La grande finale de l’Alps Tour, circuit européen de troisième division, débute ce jeudi en Italie. Cette saison, certains parmi les meilleurs amateurs français y ont joué et brillé. Analyse en compagnie du directeur fédéral de la performance, Jean-Luc Cayla.
Certains des meilleurs amateurs français ont évolué majoritairement sur l’Alps Tour ces deux dernières saisons. Quelles étaient les raisons de ce choix ?

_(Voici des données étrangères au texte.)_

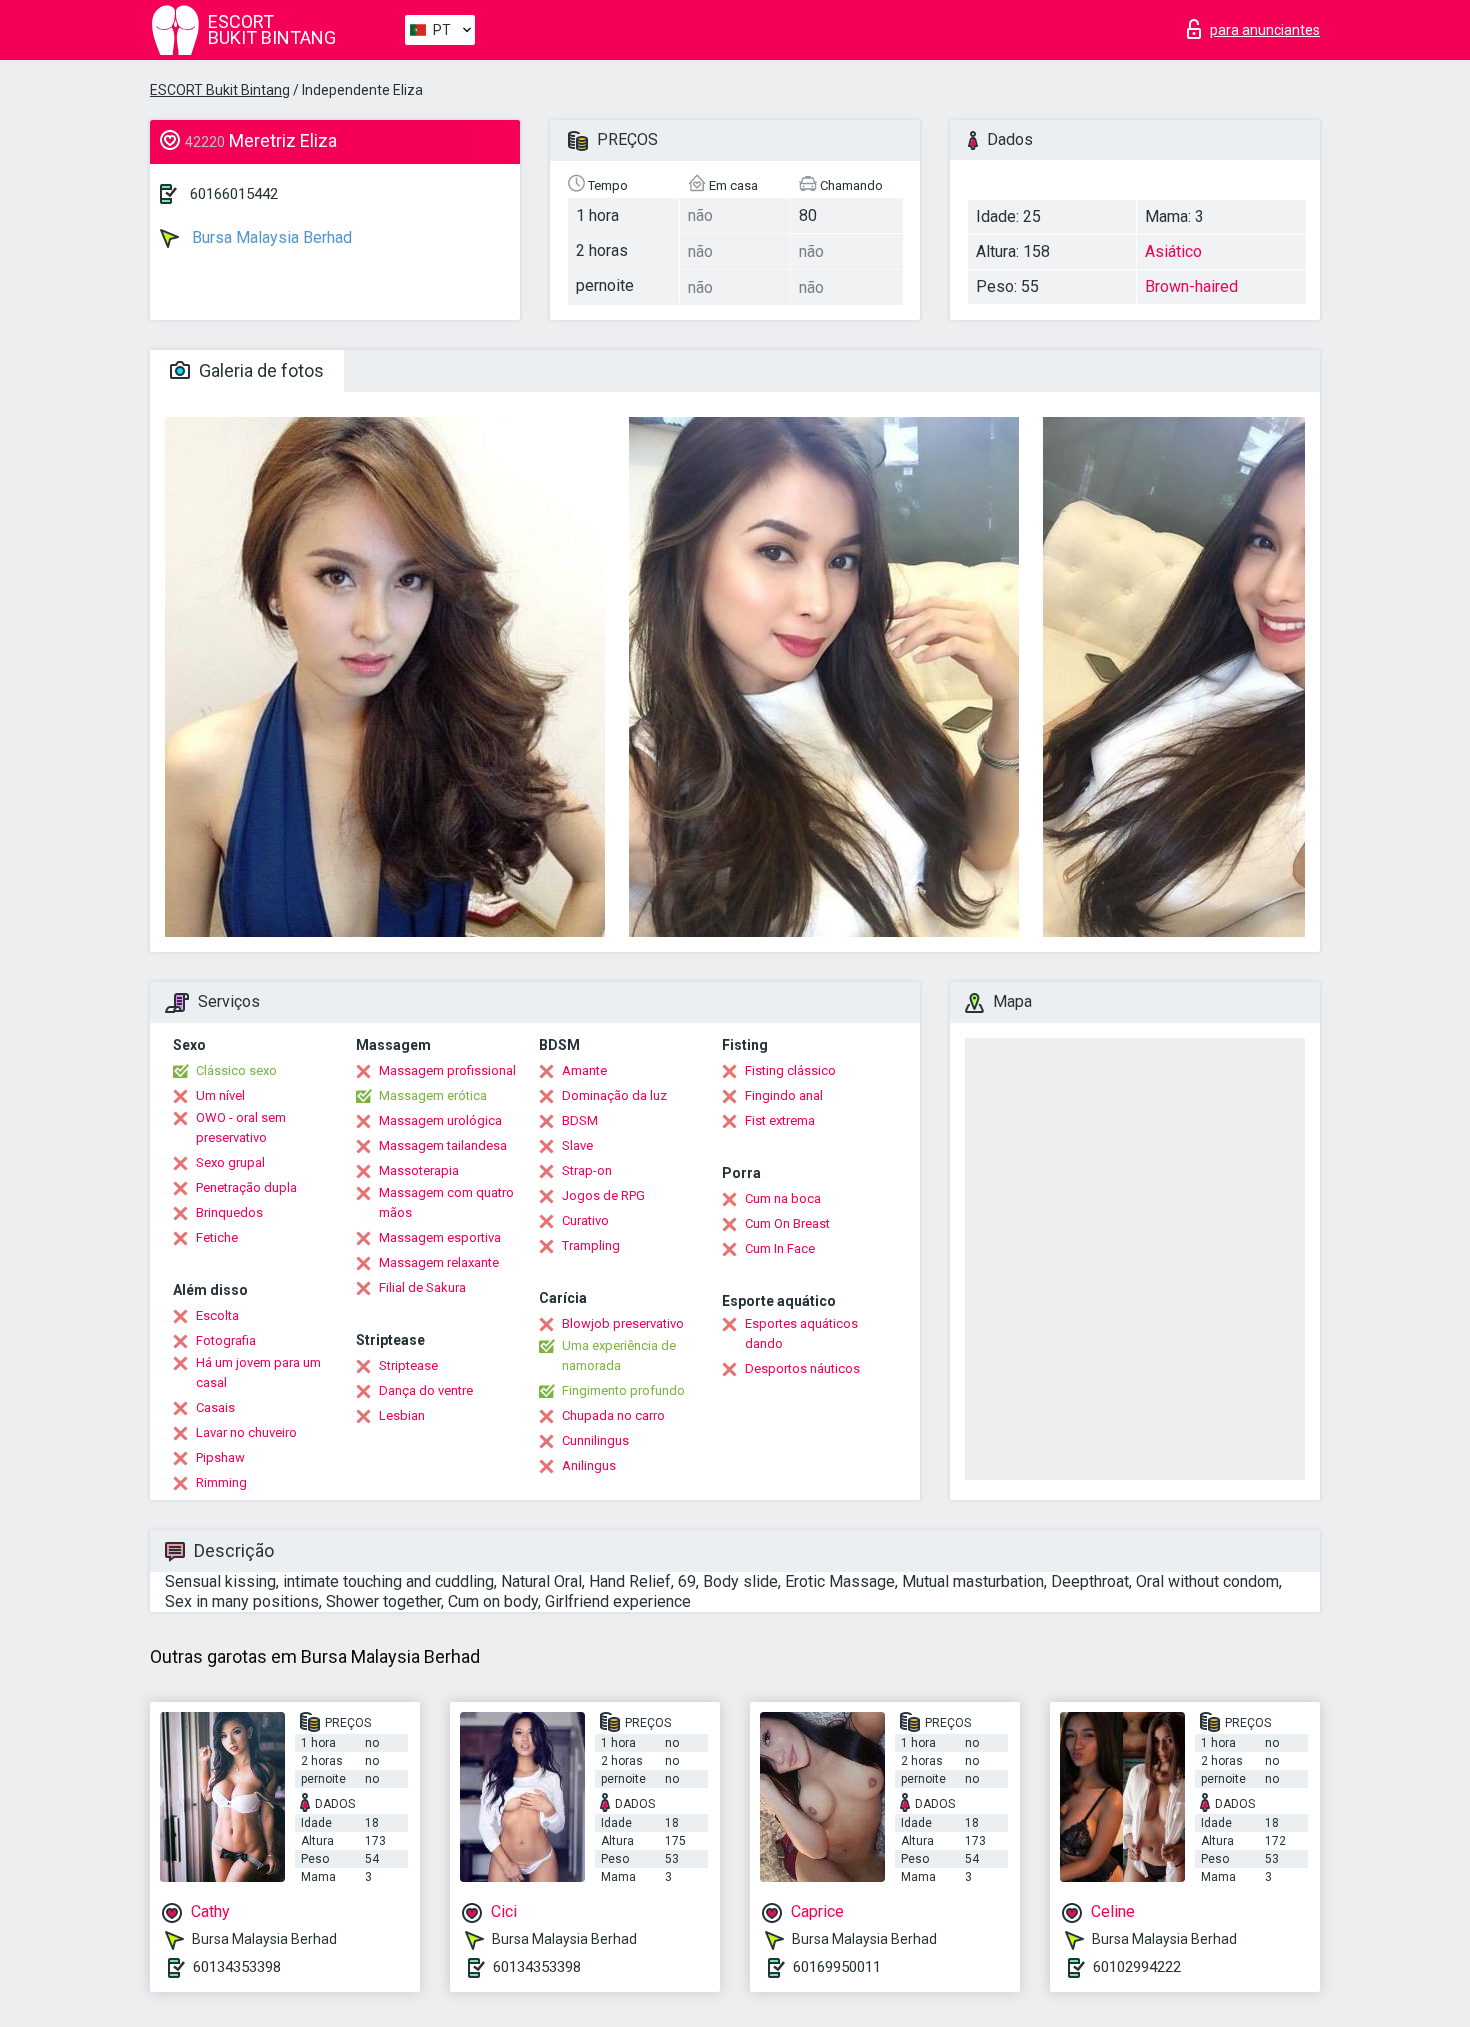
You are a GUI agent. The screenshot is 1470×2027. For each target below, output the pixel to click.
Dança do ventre (426, 1390)
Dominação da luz (614, 1095)
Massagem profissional (447, 1070)
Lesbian (402, 1415)
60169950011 (837, 1967)
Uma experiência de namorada (619, 1355)
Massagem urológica (440, 1120)
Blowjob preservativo (623, 1323)
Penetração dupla (246, 1187)
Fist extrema (780, 1120)
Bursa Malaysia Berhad (270, 237)
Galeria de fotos (259, 370)
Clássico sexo (236, 1070)
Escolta (217, 1315)
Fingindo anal (784, 1095)
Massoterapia (419, 1170)
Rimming (221, 1482)
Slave (577, 1145)
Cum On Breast (787, 1223)
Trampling (591, 1245)
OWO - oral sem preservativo (241, 1127)
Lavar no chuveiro (246, 1432)
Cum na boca (783, 1198)
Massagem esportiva (440, 1237)
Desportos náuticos (802, 1368)
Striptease (408, 1365)
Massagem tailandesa (443, 1145)
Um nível (220, 1095)
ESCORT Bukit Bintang (220, 90)
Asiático (1173, 251)
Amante (584, 1070)
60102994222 (1137, 1967)
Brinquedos (229, 1212)
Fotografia (226, 1340)
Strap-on (587, 1170)
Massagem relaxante (439, 1262)
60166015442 (234, 194)
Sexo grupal (230, 1162)
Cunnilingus (595, 1440)
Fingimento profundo (623, 1390)
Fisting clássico (790, 1070)
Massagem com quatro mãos (446, 1202)
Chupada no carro (613, 1415)
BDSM (580, 1120)
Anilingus (589, 1465)
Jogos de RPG (603, 1195)
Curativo (585, 1220)
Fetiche (217, 1237)
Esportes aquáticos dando (801, 1333)
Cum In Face (780, 1248)
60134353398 (237, 1967)
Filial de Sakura (422, 1287)
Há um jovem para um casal (258, 1372)
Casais (215, 1407)
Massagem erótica (433, 1095)
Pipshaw (220, 1457)
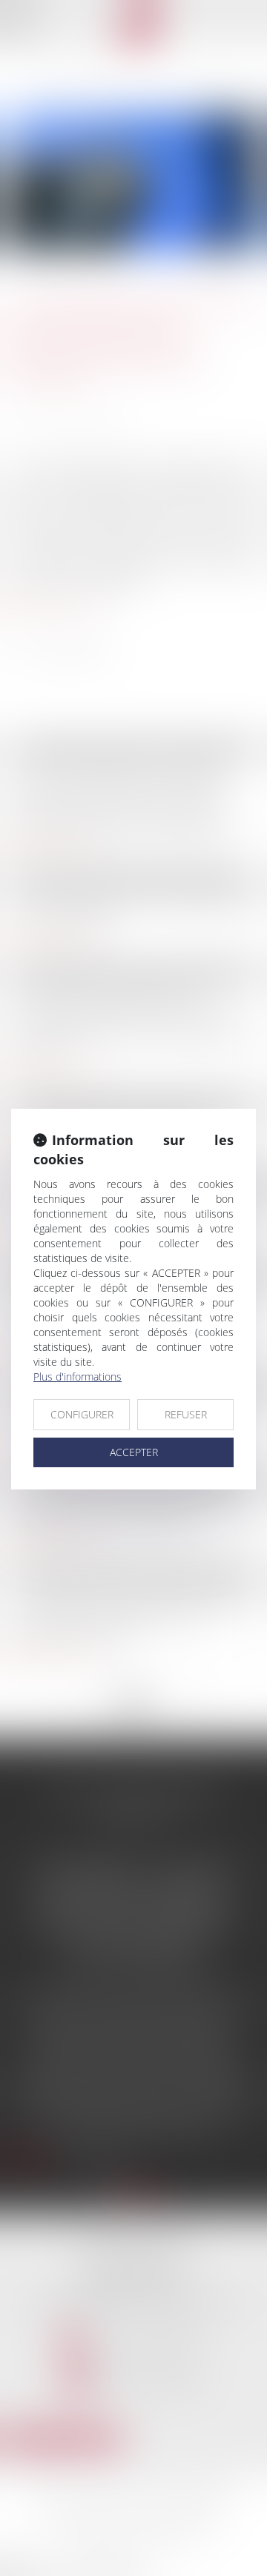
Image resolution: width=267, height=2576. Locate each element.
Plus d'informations (77, 1376)
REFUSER (186, 1414)
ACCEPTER (134, 1452)
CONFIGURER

Notre objectif est très simple : nous voulons former des sportifs de très haut niveau. Cela veut dire essayer de les faire progresser dans tous les domaines possibles par rapport au jeu, mais également à ce qu’est le haut niveau. Ce n’est pas seulement une question de technique, mais également une question de confrontation aux autres et à différents types de parcours. Si on entraîne des joueurs sur des parcours faciles avec des greens mous, ils vont être performants dessus, mais dès qu’ils joueront sur des circuits professionnels avec des greens durs, ils seront en difficulté. Voilà pour le principe. Mais le problème, lorsqu’on est amateur, c’est qu’on a parfois du mal à avoir des invitations pour participer à des tournois professionnels. Encore plus lors de l’année marquée par le Covid. Nous avons donc pris la décision de leur faire passer les cartes, mais dans une perspective de formation, pas dans une perspective de les faire devenir des professionnels de l’Alps Tour. L’idée est de jouer sur l’Alps Tour quand il y a une place au calendrier, mais de privilégier les grands tournois amateurs (British Amateur, championnats d’Europe, etc.). Mais toujours dans une optique de formation. Même chose, dernièrement, au Cazoo Open de France. Nous avons invité six amateurs : les trois joueurs des Mondiaux (Julien Sale, Tom Vaillant et Martin Couvra), Oihan Guillamoundeguy qui était joueur réserve, le champion de France Nathan Legendre, et Hugo Le Goff, qui a 14 ans et qui est donc en formation. Évidemment, quand on donne à Hugo une invitation, on ne s’attend pas à ce qu’il soit directement dans le top 10. Mais on le met tout de suite dans les conditions du haut niveau pour que, lorsqu’il sera prêt sur le plan de la maturité golfique, il le soit aussi sur le plan de l’expérience. Si on ne fait pas ça, on prend l’habitude de se mettre dans des conditions confortables où on va beaucoup gagner, et d’un seul coup ça va être dur. Il faut donc savoir gérer les deux : être capable d’aller sur des tournois pour les gagner, et aller sur d’autres pour apprendre.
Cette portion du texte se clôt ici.